Your assignment: Using the listing below, output only the lines from the one that contains "Given: Open the" through the one that contains "You are a GUI", inclusive, exactly as given and without images.

※

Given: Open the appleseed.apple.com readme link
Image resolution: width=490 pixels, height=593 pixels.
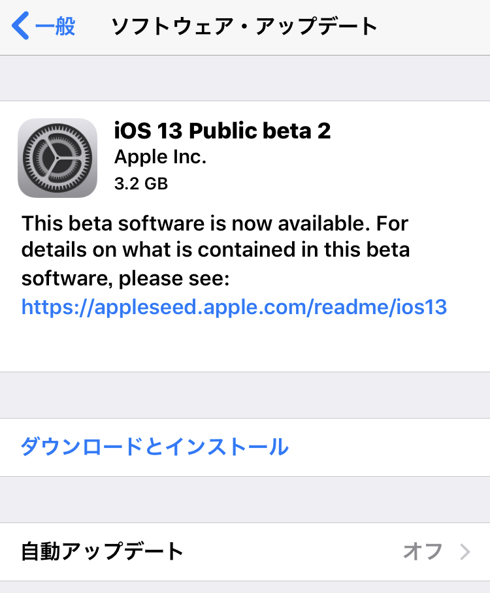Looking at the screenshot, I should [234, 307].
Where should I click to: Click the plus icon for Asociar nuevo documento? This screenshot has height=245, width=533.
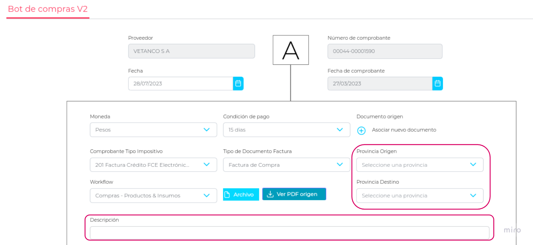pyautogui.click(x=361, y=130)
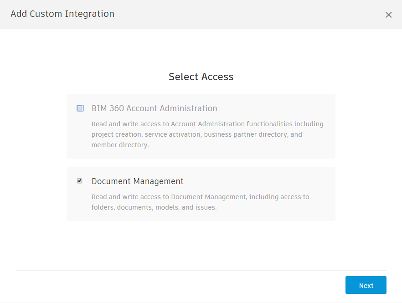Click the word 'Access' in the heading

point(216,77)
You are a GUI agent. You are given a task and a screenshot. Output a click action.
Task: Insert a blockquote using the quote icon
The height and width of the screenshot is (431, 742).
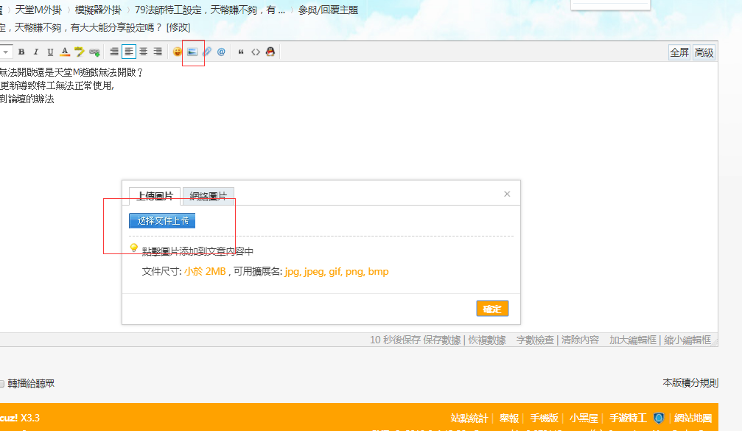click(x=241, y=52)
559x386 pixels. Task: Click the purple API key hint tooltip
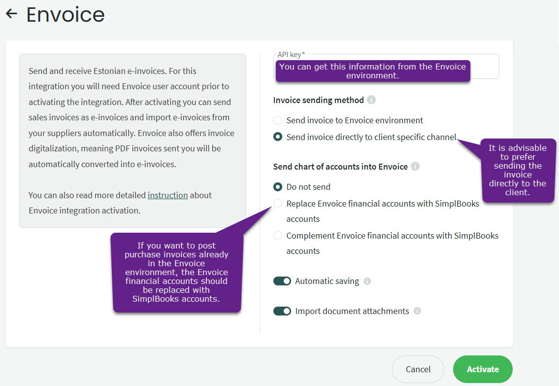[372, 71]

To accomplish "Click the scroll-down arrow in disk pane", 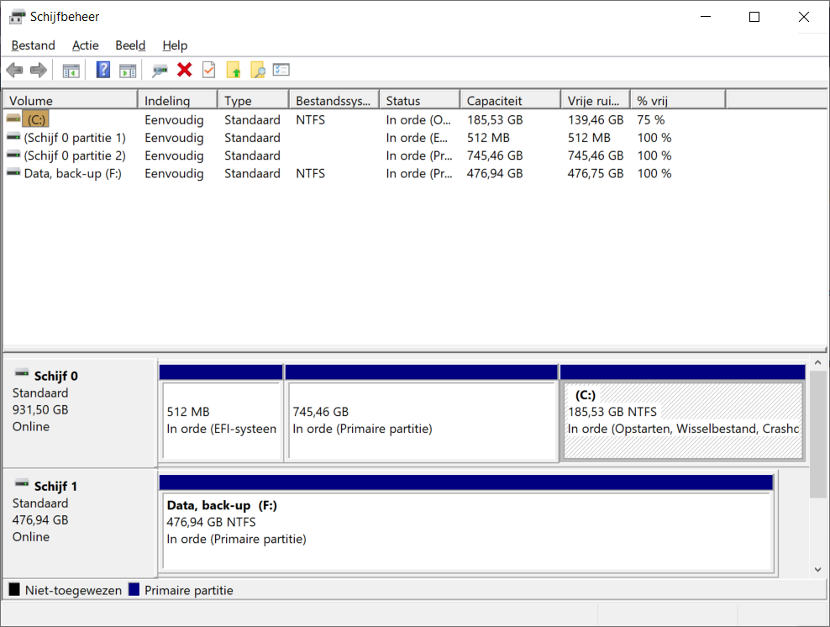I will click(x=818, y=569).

※

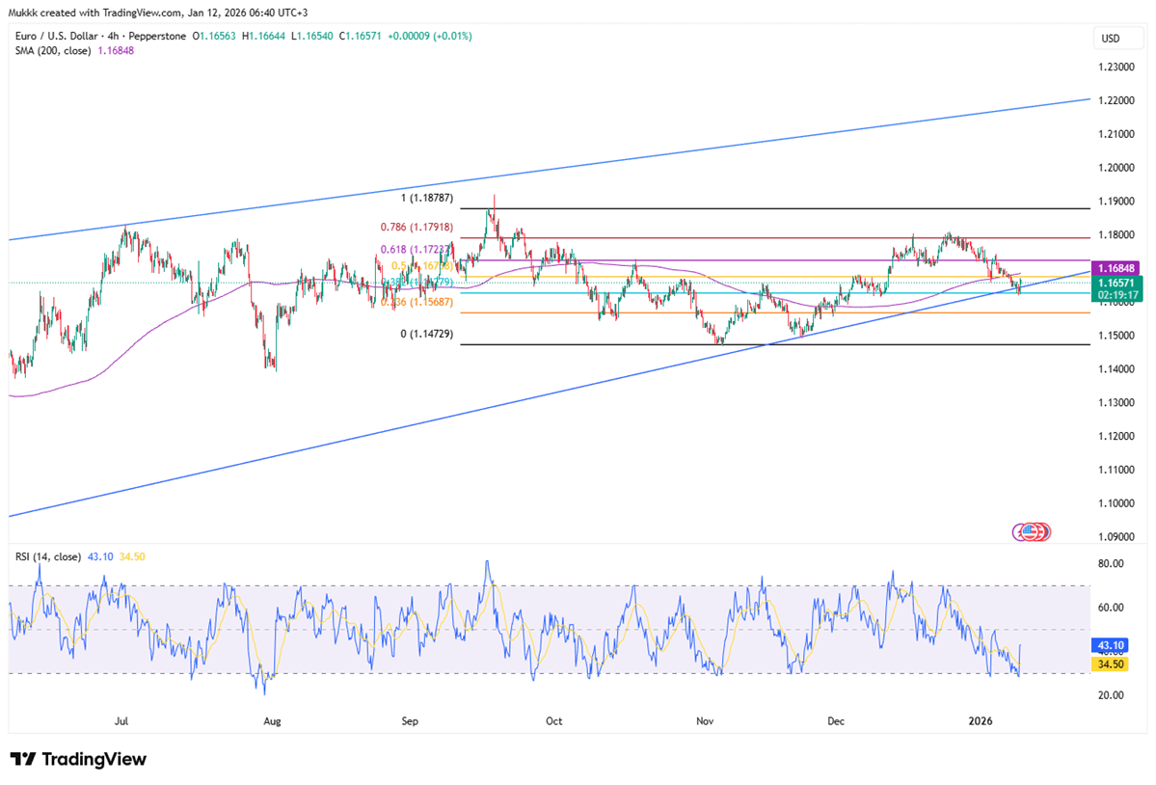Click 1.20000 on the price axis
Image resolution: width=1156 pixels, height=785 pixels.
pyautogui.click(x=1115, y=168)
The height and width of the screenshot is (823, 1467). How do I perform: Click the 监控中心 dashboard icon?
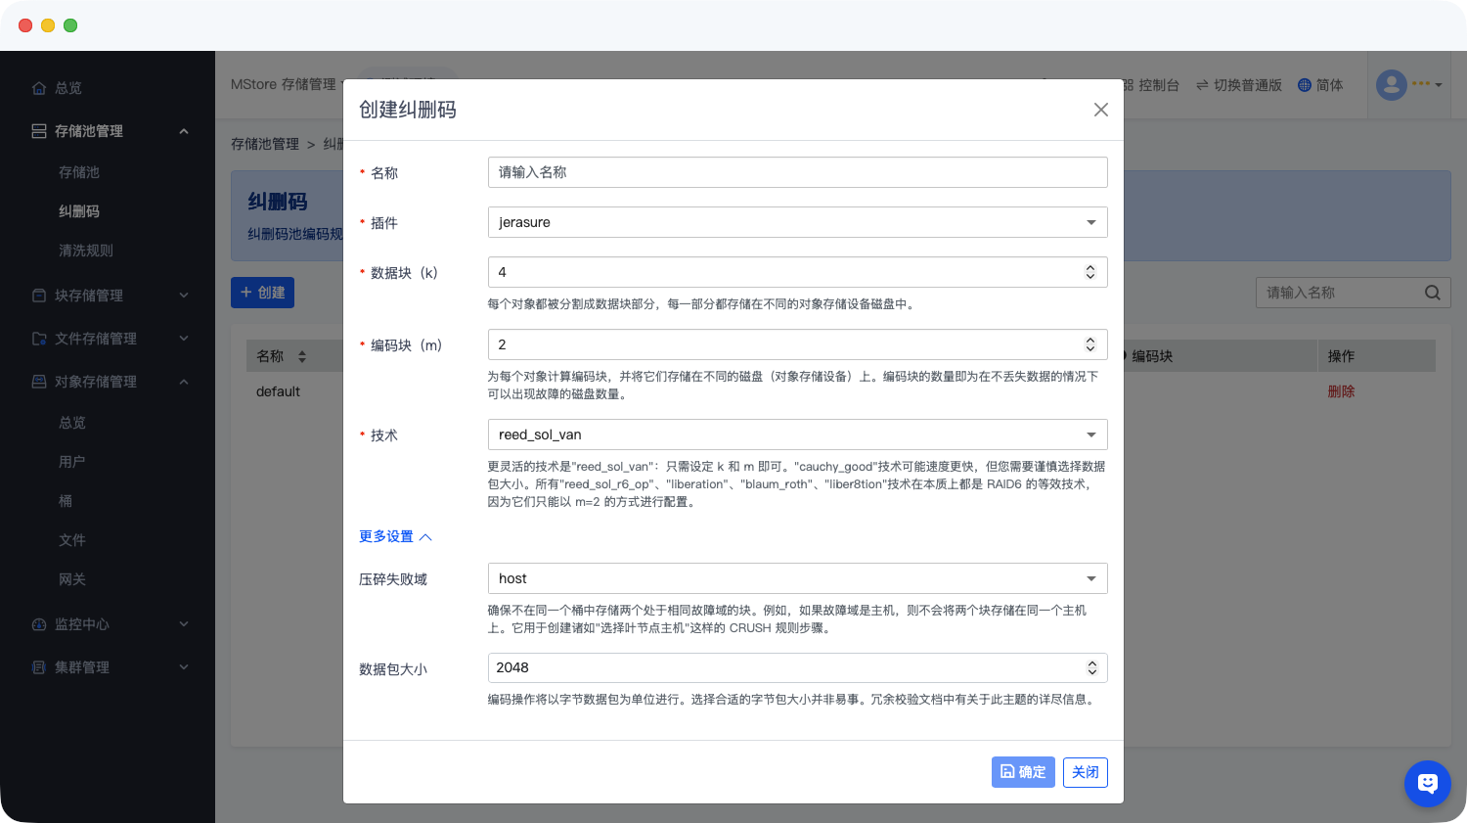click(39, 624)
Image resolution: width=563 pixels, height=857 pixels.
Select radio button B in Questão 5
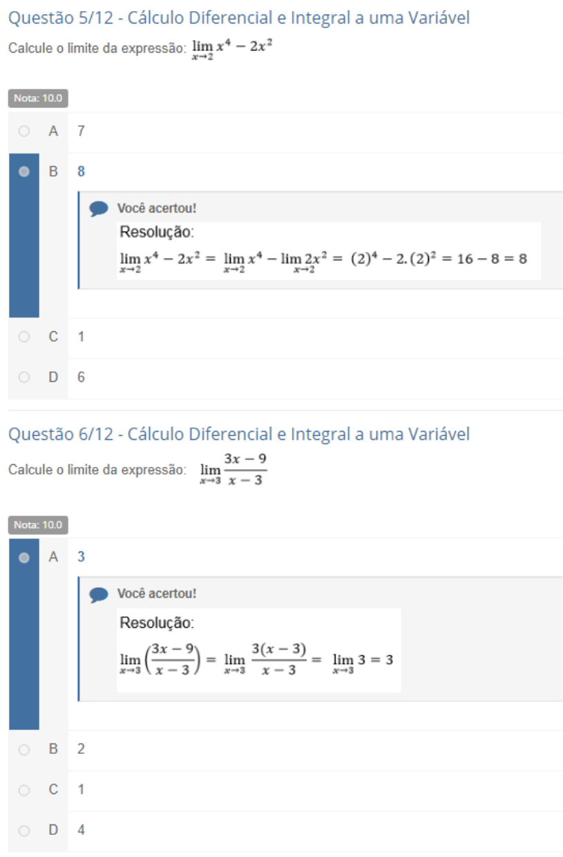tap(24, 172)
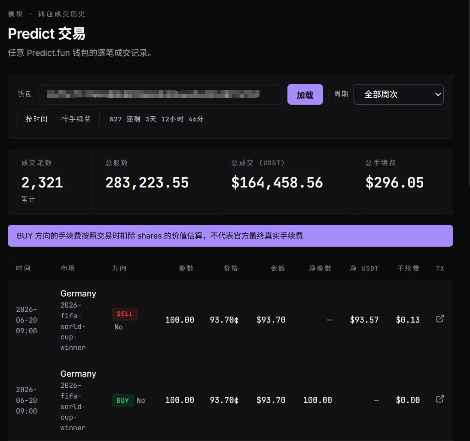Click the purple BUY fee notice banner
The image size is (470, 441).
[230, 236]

※

Your response:
Given: Open the appleseed.apple.com readme link
Image resolution: width=490 pixels, height=593 pixels.
Looking at the screenshot, I should [234, 307].
Where should I click to: Click the plus icon for Asociar nuevo documento? This screenshot has height=245, width=533.
pyautogui.click(x=361, y=130)
Click the word 'Access' in the heading

point(216,77)
You are a GUI agent. You are given a task and a screenshot. Output a click action.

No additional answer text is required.